Als einen der Meilensteine bezeichnet Lang den Bau des «Wendepark» in Oftringen: Gleich hinter dem «Wendepunkt»-Standort baute die Stiftung für rund 10,5 Millionen Franken eine Überbauung mit 55 Wohnungen, so Lang. Ein Wagnis, erinnert er sich zurück: «Oftringen hatte damals schon einen sehr hohen Wohnungsleerstand, uns wurde an vielen Stellen von diesem Projekt abgeraten.» Und doch hätten sie recht behalten: «Kurz nach der Eröffnung hatten wir bereits eine Auslastung von 80 Prozent, inzwischen sind alle Wohnungen vermietet.»
Der Erfolg sei auch eine Bestätigung ihres Kurses, erklärt Lang: «Genau darum geht es uns, wir wollen etwas wagen für die Gesellschaft, wie schon auch bei der Gründung der Stiftung selber.» Dabei helfe ihnen ihr Gottvertrauen: «Der Glaube an einen Schöpfergott, der alles möglich macht, gibt uns Mut und Zuversicht.» Beides habe es nicht nur 1993 gebraucht, sondern auch heute noch.
Eine ganze Kaderstufe aufgehoben
Die letzten Jahre waren auch für den «Wendepunkt» eine Herausforderung, nicht nur wegen Corona, erzählt Lang. So waren gerade etwa die Tochterfirmen von massiv steigenden Holzpreisen betroffen. Weiter gab es auch Lieferengpässe, so Lang, und auch den Fachkräftemangel spüre die Stiftung. Auch deshalb will sie sich als attraktiver Arbeitgeber positionieren: «Das schaffen wir vor allem mit der Sinnhaftigkeit, die gerade bei jüngeren Generationen ein grösseres Thema ist. Da können und wollen wir punkten, denn das, was wir hier machen, ist sinnhaftig und nachhaltig, wir investieren in Menschen.»
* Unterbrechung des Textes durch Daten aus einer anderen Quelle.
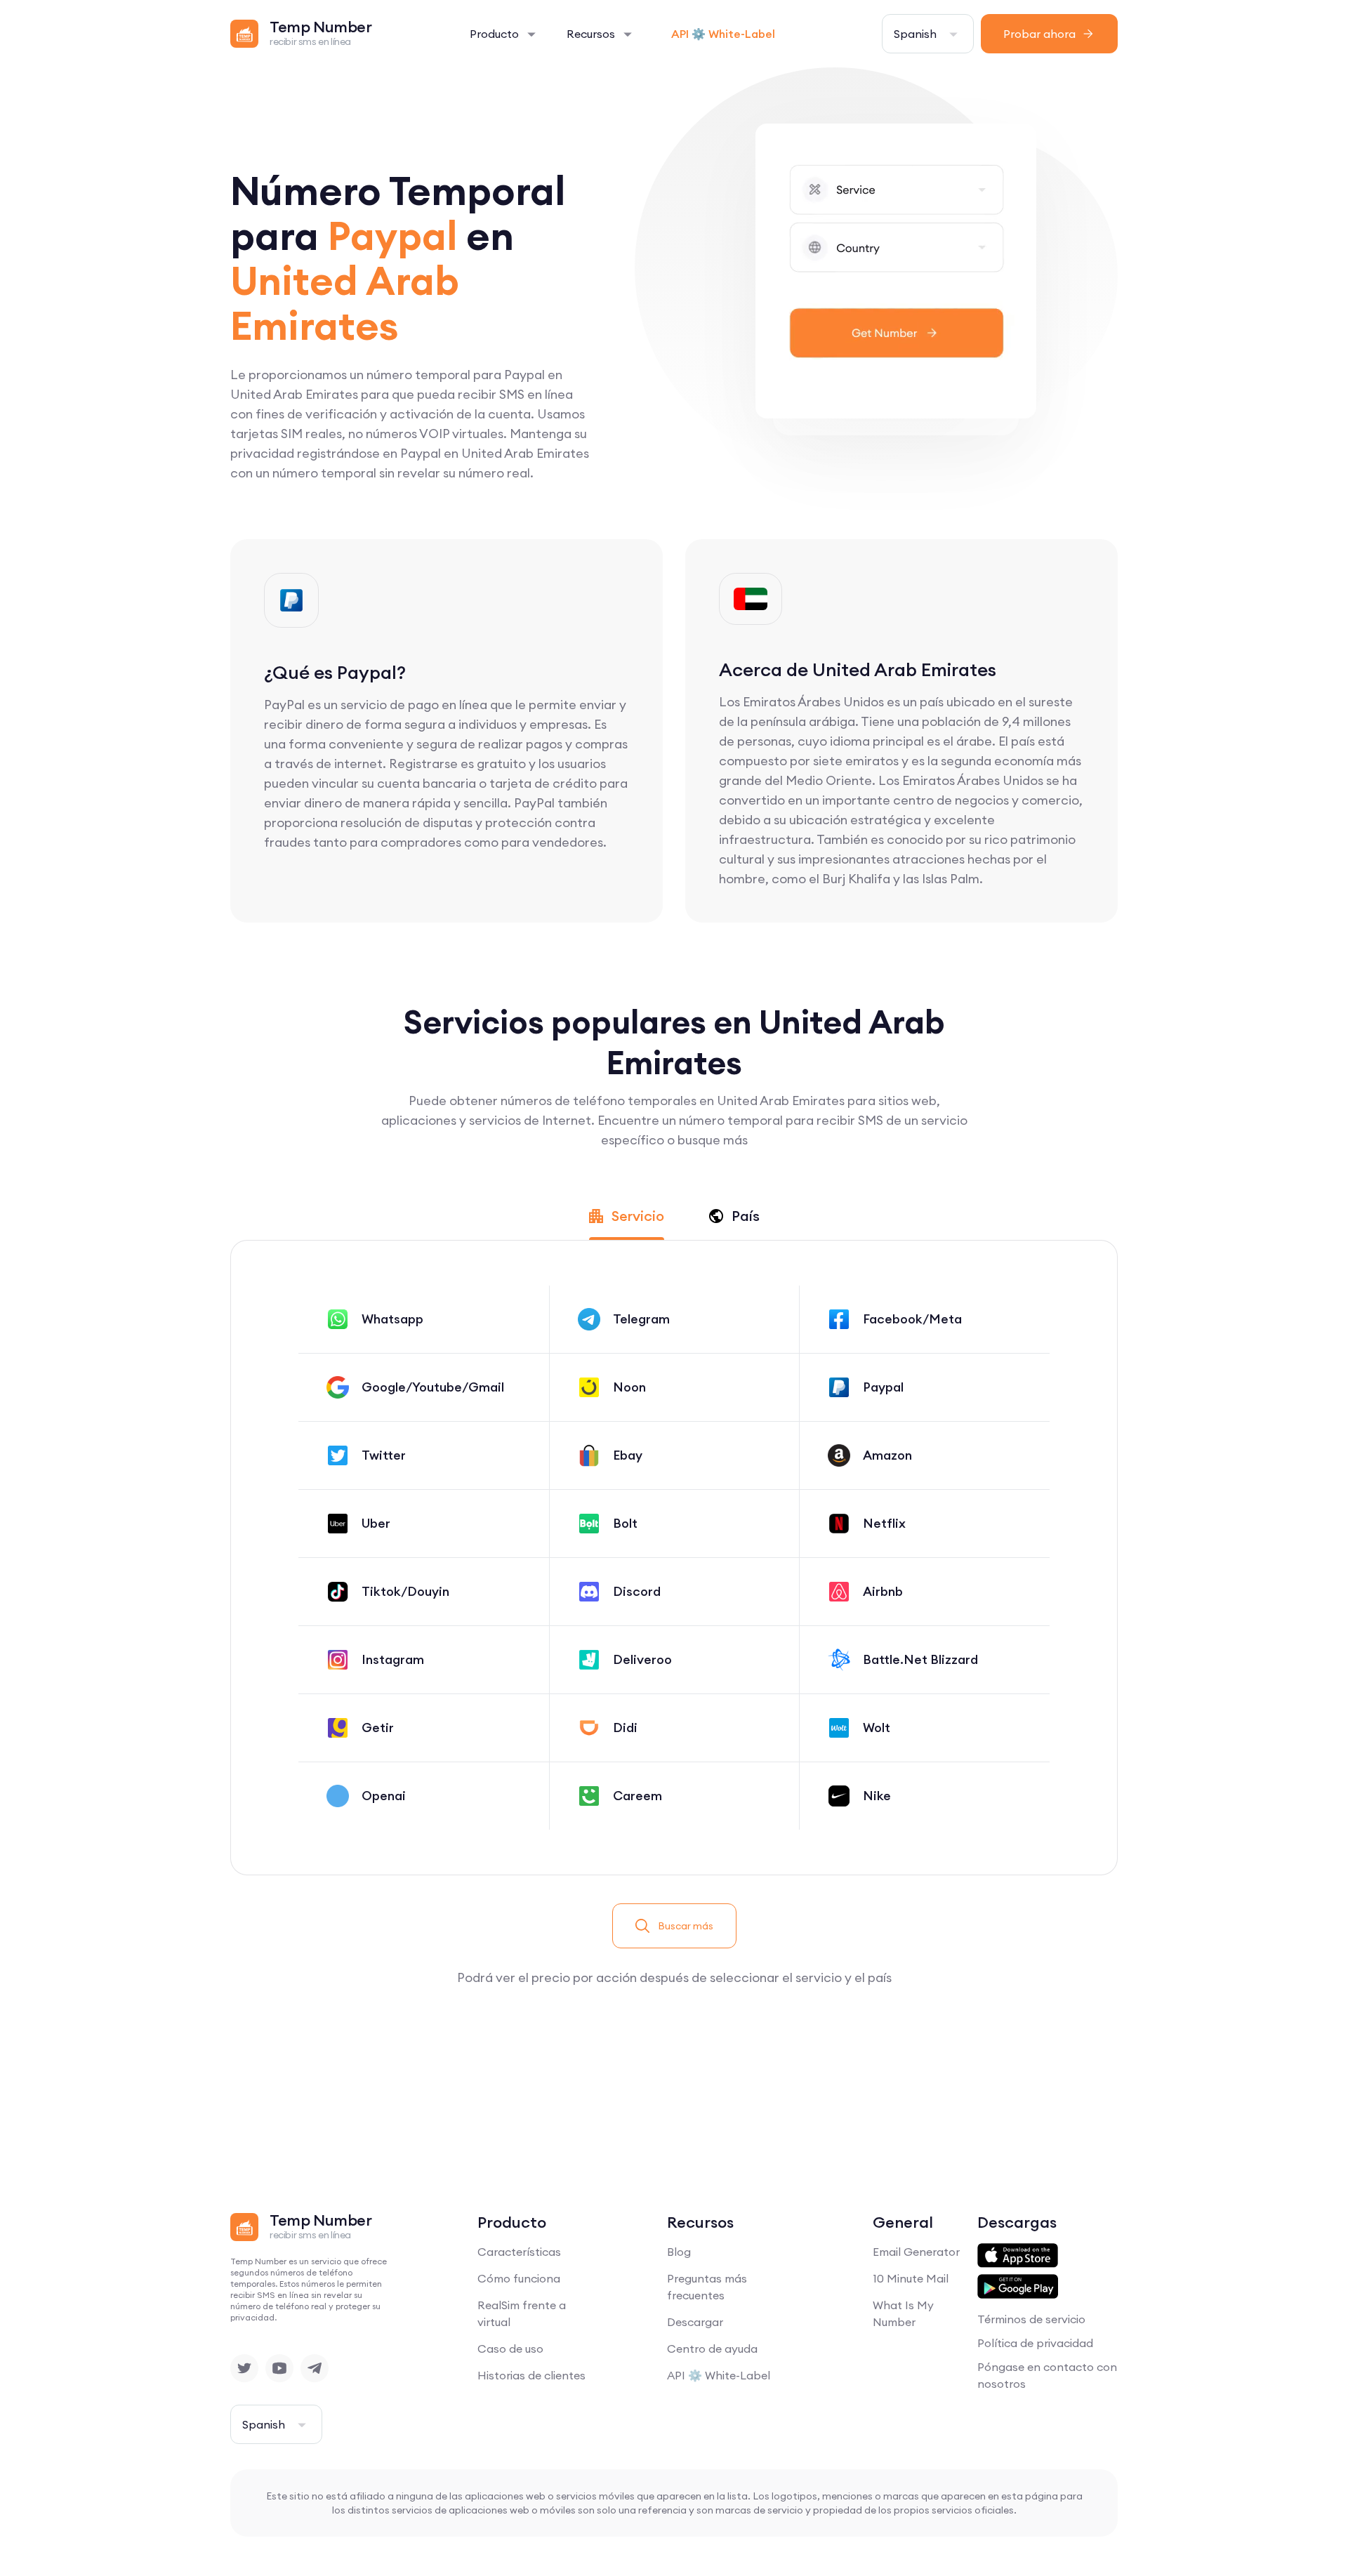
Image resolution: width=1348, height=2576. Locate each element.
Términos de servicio (1031, 2319)
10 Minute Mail (911, 2278)
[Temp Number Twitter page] (244, 2368)
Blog (679, 2252)
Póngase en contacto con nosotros (1047, 2375)
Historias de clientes (531, 2375)
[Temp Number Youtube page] (279, 2368)
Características (519, 2252)
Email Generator (916, 2252)
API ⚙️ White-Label (723, 34)
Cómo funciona (518, 2278)
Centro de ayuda (712, 2348)
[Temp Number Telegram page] (314, 2368)
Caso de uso (510, 2348)
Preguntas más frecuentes (707, 2286)
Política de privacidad (1035, 2343)
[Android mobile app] (1017, 2286)
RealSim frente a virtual (521, 2313)
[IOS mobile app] (1017, 2255)
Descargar (695, 2322)
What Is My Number (903, 2313)
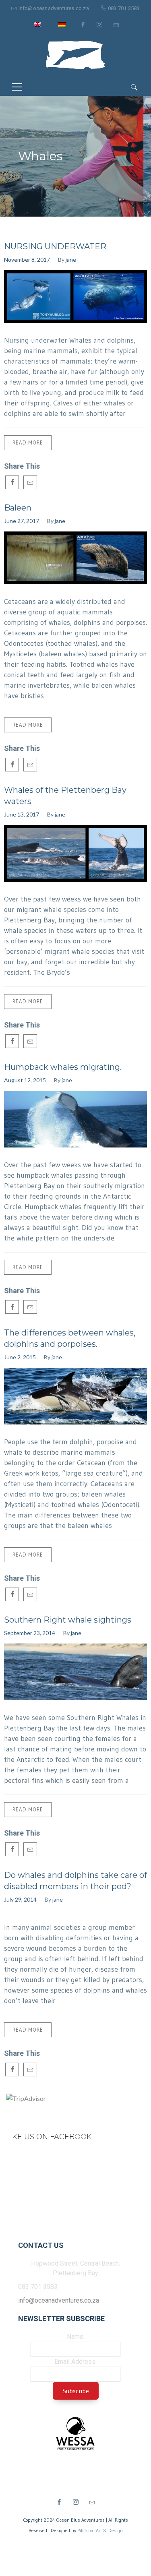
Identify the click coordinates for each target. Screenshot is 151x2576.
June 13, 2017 (21, 814)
Weiter zu schaffen macht der Stiftung die historisch tiefe Arbeitslosigkeit, denn gibt es weniger Arbeitslose, sinkt die Nachfrage bei den Job-Coachings und Stellenvermittlungen im Wendepunkt. Auch deshalb habe sich die Stiftung kürzlich einer Reorganisation unterzogen: «Wir haben zum Beispiel unsere Overhead-Kosten reduziert, indem wir die Geschäftsleitung verkleinert haben. Zudem haben wir die mittlere Kaderstufe in unserem Betrieb wo möglich aufgehoben.»
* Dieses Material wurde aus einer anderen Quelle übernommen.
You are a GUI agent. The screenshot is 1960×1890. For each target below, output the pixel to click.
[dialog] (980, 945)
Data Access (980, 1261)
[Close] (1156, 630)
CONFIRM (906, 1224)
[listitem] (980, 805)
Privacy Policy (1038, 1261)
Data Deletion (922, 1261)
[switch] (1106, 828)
Umschulungen werden in Zukunft immer wichtiger
Derweil steht im Wendepunkt auch in Zukunft Neues an. Ein Projekt, welches die Stiftung in der nächsten Zeit ins Auge fassen will, lautet laut Lang auf den Namen «Sozialmanufaktur»: «Da spielt das Thema Food-Waste hinein, die regionale Nahrungsmittelproduktion, die Verarbeitung und der Weiterverkauf.»
Ein weiteres Angebot wird schon bald relevant, ist sich Lang sicher: «Weil der Fachkräftemangel so gross ist, rechnen wir damit, dass, auch wenn die Arbeitslosigkeit wieder steigt, ein Teil der Stellensuchenden umgehend wieder beschäftigt werden kann.» Dafür seien einige Voraussetzungen nötig: «Um diese Beweglichkeit der Stellensuchenden zu ermöglichen, werden Umschulungen in Zukunft deutlich wichtiger.» Gerade auch im Büro-Bereich und in der Industrie, wo derzeit die Digitalisierung Einzug hält und deshalb Stellen wegfallen, will sich die Stiftung zukünftig stärker engagieren: «Da sind wir mit dem Kanton und mit den Wirtschaftsverbänden im Gespräch und wollen Lösungen erarbeiten.»